_WHAT THE EXERCISE ASKS_:
Set out the rows as a JSON list of strings, one string per line and no blank lines, starting at the line that contains "Expand the user account dropdown arrow" and continuing through the end of the rows. Leave the pictures out.

--

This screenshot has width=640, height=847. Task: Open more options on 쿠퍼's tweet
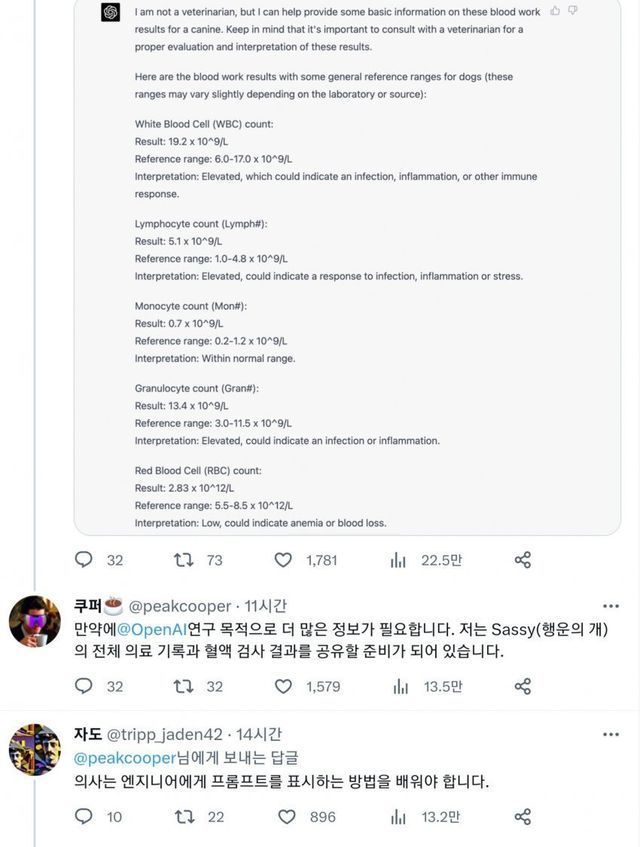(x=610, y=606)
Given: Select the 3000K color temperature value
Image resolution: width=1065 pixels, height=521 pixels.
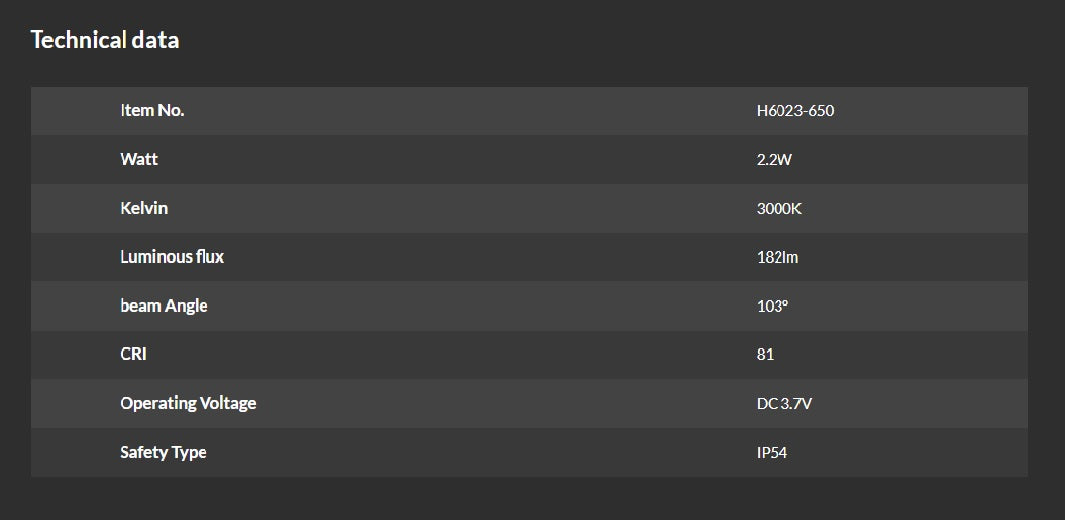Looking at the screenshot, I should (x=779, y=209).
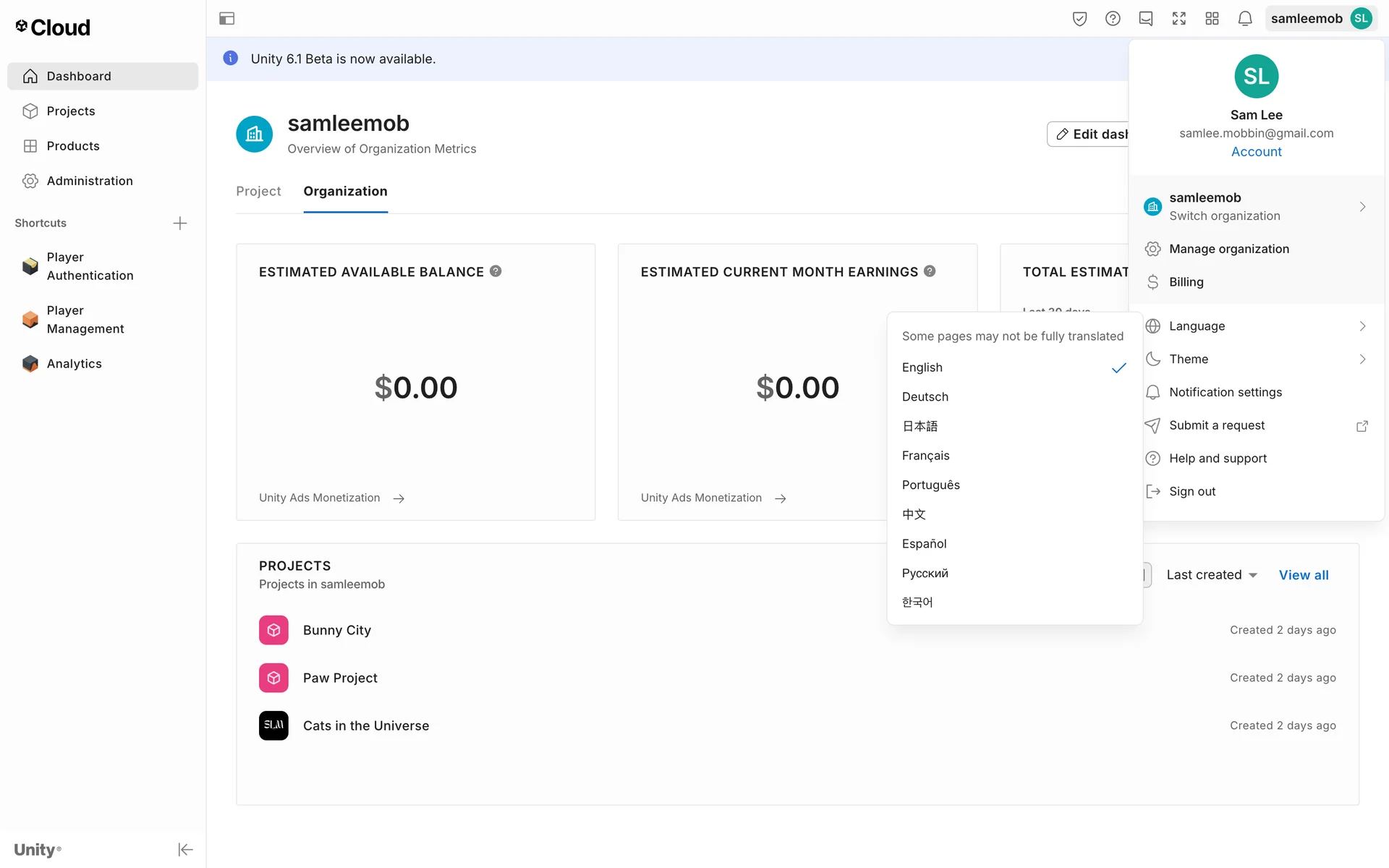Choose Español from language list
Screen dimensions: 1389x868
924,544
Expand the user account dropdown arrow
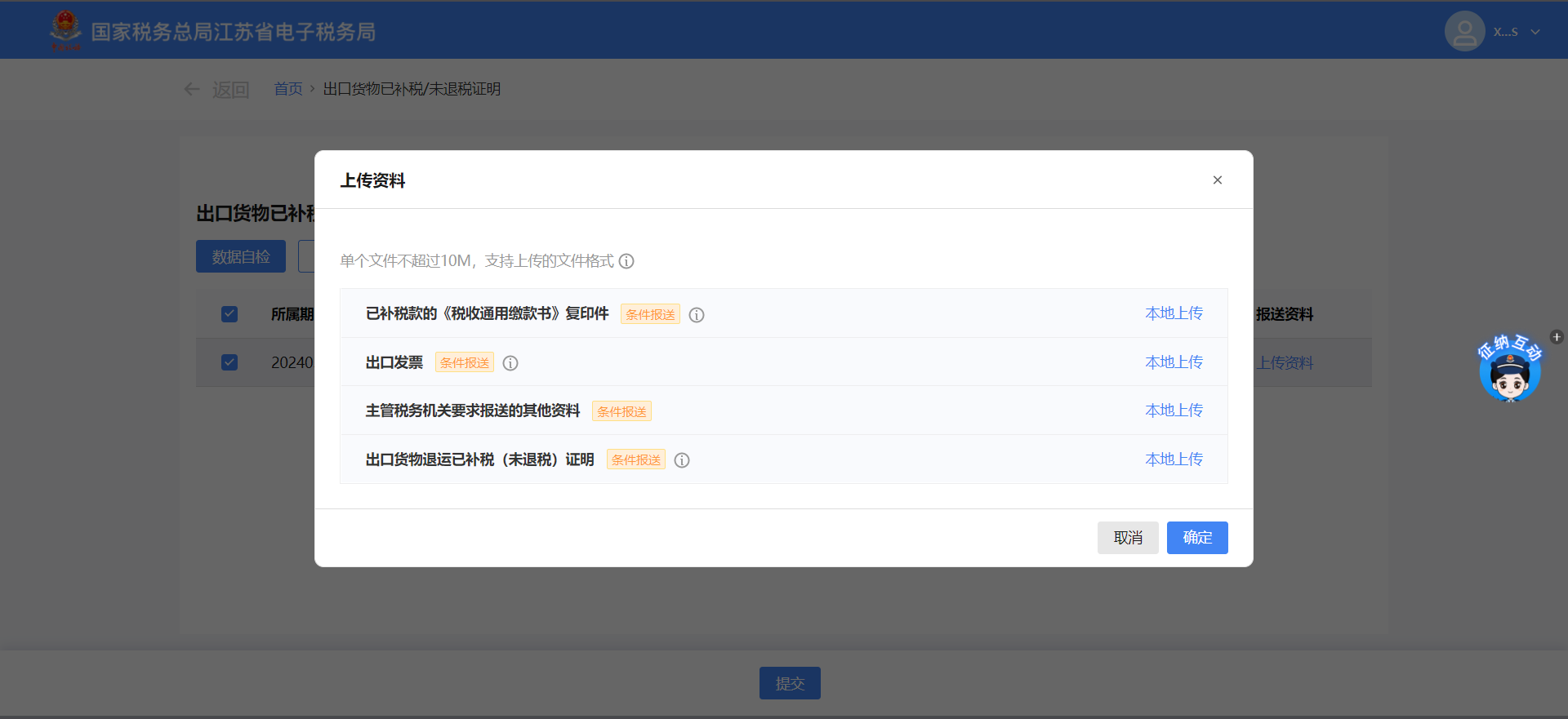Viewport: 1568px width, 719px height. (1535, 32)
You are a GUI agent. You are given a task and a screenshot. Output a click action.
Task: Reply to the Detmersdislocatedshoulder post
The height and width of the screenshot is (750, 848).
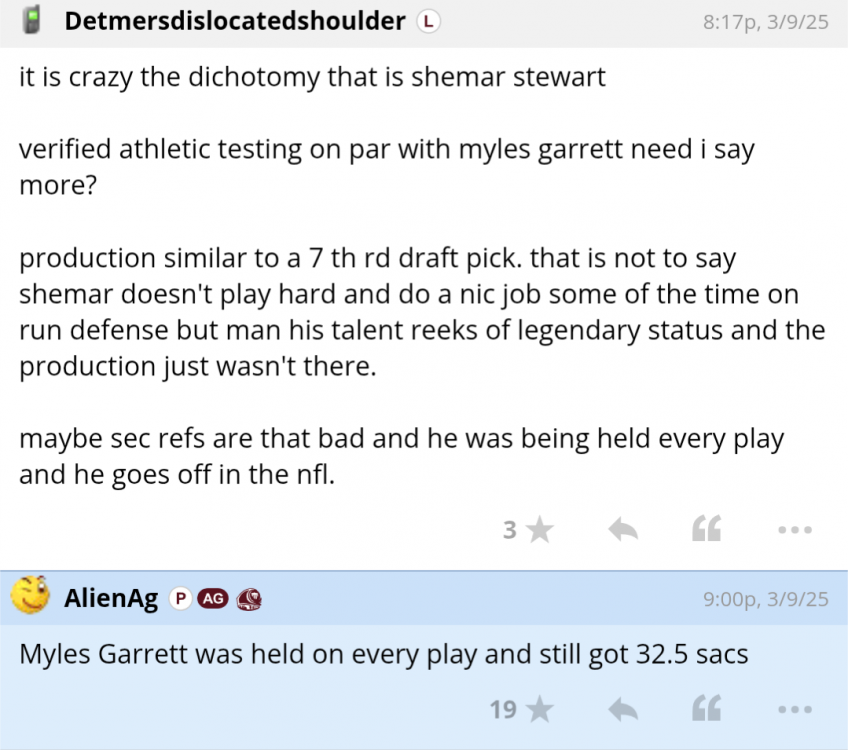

--

_FINAL RESULT_:
[
  "Expand the user account dropdown arrow",
  "Viewport: 1568px width, 719px height. (1535, 32)",
  "You are a GUI agent. You are given a task and a screenshot. Output a click action.",
  "Task: Reply to the Detmersdislocatedshoulder post",
  "The height and width of the screenshot is (750, 848)."
]